• Problem to solve: Rewrite the listing below, changing every "sidebar" to "side panel" and keeping everything else the same.

**** Material for the task

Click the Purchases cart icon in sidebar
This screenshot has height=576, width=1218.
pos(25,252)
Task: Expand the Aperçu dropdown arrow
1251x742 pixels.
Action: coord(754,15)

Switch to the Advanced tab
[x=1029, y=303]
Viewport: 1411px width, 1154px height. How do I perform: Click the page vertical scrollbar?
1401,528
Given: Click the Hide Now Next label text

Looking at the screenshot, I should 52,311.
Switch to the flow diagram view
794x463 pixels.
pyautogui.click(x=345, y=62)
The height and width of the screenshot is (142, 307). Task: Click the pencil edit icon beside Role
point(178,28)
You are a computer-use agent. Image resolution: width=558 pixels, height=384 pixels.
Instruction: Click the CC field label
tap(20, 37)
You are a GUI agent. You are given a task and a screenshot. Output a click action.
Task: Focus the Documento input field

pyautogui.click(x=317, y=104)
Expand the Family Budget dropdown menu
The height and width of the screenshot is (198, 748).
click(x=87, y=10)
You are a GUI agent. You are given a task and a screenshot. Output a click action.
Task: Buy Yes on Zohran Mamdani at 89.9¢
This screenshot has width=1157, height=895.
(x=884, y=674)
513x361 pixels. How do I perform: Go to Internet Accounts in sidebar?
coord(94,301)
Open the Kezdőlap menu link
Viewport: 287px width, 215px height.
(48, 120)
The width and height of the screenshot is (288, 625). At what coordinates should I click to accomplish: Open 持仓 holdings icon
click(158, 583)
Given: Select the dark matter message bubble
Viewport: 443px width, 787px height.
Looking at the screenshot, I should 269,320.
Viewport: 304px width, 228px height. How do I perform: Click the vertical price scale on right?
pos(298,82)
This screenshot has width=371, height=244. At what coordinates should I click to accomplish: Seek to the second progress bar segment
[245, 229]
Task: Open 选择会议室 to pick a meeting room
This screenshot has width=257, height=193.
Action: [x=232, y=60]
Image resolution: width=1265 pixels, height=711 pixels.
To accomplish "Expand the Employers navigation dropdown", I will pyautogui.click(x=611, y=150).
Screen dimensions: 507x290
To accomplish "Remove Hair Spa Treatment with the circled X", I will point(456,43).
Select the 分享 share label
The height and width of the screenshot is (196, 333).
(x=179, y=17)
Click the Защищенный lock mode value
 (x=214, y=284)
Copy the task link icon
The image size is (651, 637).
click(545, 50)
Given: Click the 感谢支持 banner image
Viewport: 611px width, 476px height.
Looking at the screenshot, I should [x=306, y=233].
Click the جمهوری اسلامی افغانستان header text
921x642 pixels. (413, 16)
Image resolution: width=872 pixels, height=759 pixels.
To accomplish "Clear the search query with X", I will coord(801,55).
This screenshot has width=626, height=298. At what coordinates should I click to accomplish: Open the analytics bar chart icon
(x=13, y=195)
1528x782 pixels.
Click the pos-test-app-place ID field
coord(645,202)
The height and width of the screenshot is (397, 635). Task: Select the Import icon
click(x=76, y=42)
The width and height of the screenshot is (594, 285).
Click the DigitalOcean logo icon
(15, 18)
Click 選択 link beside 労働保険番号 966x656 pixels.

********

• Expected answer:
Click the Purchases cart icon in side panel
This screenshot has height=576, width=1218.
pos(25,252)
Task: Expand the Aperçu dropdown arrow
1251x742 pixels.
Action: coord(754,15)

Switch to the Advanced tab
[x=1029, y=303]
Viewport: 1411px width, 1154px height. How do I perform: Click the page vertical scrollbar?
1401,528
Given: Click the Hide Now Next label text

Looking at the screenshot, I should 52,311.
Switch to the flow diagram view
794x463 pixels.
pyautogui.click(x=345, y=62)
The height and width of the screenshot is (142, 307). Task: Click the pencil edit icon beside Role
point(178,28)
You are a computer-use agent. Image resolution: width=558 pixels, height=384 pixels.
Instruction: Click the CC field label
tap(20, 37)
You are a GUI agent. You are given a task and a screenshot. Output a click action.
Task: Focus the Documento input field

pyautogui.click(x=317, y=104)
Expand the Family Budget dropdown menu
The height and width of the screenshot is (198, 748).
click(x=87, y=10)
You are a GUI agent. You are given a task and a screenshot. Output a click action.
Task: Buy Yes on Zohran Mamdani at 89.9¢
This screenshot has width=1157, height=895.
(x=884, y=674)
513x361 pixels. How do I perform: Go to Internet Accounts in side panel?
coord(94,301)
Open the Kezdőlap menu link
Viewport: 287px width, 215px height.
(48, 120)
The width and height of the screenshot is (288, 625). At what coordinates should I click to accomplish: Open 持仓 holdings icon
click(158, 583)
Given: Select the dark matter message bubble
Viewport: 443px width, 787px height.
Looking at the screenshot, I should 269,320.
Viewport: 304px width, 228px height. How do I perform: Click the vertical price scale on right?
pos(298,82)
This screenshot has width=371, height=244. At what coordinates should I click to accomplish: Seek to the second progress bar segment
[245, 229]
Task: Open 选择会议室 to pick a meeting room
This screenshot has width=257, height=193.
Action: [x=232, y=60]
Image resolution: width=1265 pixels, height=711 pixels.
To accomplish "Expand the Employers navigation dropdown", I will pyautogui.click(x=611, y=150).
Screen dimensions: 507x290
To accomplish "Remove Hair Spa Treatment with the circled X", I will point(456,43).
Select the 分享 share label
The height and width of the screenshot is (196, 333).
(x=179, y=17)
Click the Защищенный lock mode value
 (x=214, y=284)
Copy the task link icon
The image size is (651, 637).
click(545, 50)
Given: Click the 感谢支持 banner image
Viewport: 611px width, 476px height.
Looking at the screenshot, I should [x=306, y=233].
Click the جمهوری اسلامی افغانستان header text
921x642 pixels. (413, 16)
Image resolution: width=872 pixels, height=759 pixels.
To accomplish "Clear the search query with X", I will coord(801,55).
This screenshot has width=626, height=298. At what coordinates should I click to accomplish: Open the analytics bar chart icon
(x=13, y=195)
1528x782 pixels.
Click the pos-test-app-place ID field
coord(645,202)
The height and width of the screenshot is (397, 635). Task: Select the Import icon
click(x=76, y=42)
The width and height of the screenshot is (594, 285).
Click the DigitalOcean logo icon
(15, 18)
Click 選択 link beside 労働保険番号 966x656 pixels.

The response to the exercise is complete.